Launching an app
So we’ve been working on an app called Conversations for a while now, and it’s been through its fair share of ups and downs considering everyone in the team is busy trying to get through college. And as if that wasn’t hectic enough, the backend we used to get the app up and running decided to shut down on us (this is me throwing shade at Facebook for shutting down Parse). Luckily, there are plenty of fish out there in the sea, and even though we had to integrate a bunch of components from a lot of different providers, we were able to match (and most of the time, even one up) the functionality we were able to achieve with Parse.
It would be a sin from my side to not mention Firebase at this point. Firebase is a dynamic database with almost magical cross-platform syncning abilities that is owned by Google. It has really helped us build a sturdy, blazing-fast realtime app in a surprisingly short amount of time. We also had to rely on Amazon’s S3 file storage system because we had previously made a wrong decision to store every bit of data sent by users as strings in the app which had very negative consequences when it came to speed.
We also had to back track on some design choices we made along the way that confused our testers due to their very gesture-reliant nature. We also tried to bring the design of the app closer to that of the OS running on the user’s device. We realised that as users use a certain operating system for a while, they get comfortable with gestures and buttons that the OS provides them.
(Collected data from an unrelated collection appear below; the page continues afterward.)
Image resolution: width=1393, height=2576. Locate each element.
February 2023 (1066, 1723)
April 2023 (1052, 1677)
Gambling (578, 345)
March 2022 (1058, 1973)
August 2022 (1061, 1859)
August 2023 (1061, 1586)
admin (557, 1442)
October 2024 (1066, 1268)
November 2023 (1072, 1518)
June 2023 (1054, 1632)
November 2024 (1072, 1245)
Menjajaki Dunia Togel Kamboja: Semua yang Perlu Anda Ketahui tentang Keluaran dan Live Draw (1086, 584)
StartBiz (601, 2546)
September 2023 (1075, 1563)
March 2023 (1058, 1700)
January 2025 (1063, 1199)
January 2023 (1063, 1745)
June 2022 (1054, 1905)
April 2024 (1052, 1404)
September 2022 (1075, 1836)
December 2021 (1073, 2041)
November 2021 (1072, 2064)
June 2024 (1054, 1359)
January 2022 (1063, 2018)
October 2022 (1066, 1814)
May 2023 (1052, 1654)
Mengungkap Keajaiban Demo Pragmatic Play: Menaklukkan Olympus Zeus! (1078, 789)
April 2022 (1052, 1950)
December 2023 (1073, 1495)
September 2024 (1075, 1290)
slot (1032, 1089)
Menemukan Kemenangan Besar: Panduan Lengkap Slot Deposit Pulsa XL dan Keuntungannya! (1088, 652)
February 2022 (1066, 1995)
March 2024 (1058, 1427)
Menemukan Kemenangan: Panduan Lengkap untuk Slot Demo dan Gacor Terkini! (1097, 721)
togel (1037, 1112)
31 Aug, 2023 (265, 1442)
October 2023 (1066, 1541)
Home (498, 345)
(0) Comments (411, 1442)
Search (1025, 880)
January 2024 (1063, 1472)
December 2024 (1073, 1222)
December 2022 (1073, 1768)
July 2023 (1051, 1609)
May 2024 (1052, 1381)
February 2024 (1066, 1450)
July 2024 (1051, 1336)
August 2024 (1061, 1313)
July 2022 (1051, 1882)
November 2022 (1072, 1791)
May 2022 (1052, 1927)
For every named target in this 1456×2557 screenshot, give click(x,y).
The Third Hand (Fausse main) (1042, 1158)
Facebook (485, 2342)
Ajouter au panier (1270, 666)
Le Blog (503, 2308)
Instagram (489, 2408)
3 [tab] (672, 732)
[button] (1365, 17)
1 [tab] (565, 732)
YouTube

And in doing so, we were able to come up with some design rules that would make sure our app looks unique among all the other apps out there, and yet look similar on every platform we ship on.
And even after jumping through all those hurdles, we still had to deal with a lot of bugs that arose from cross platform development like the way time is represented on different devices, that audio format used to record voice messages and the way the camera rotates the images based on orientation of the device. Yet, in fixing all these bugs, we did learn a lot about the platforms we were building for and also a good bit of programming as well.
But in the end, all that matters is that “Real artists ship” as Steve Jobs once said. And even though we don’t consider ourselves to be artists, I think it works just as well rewritten as “Real programmers deploy”.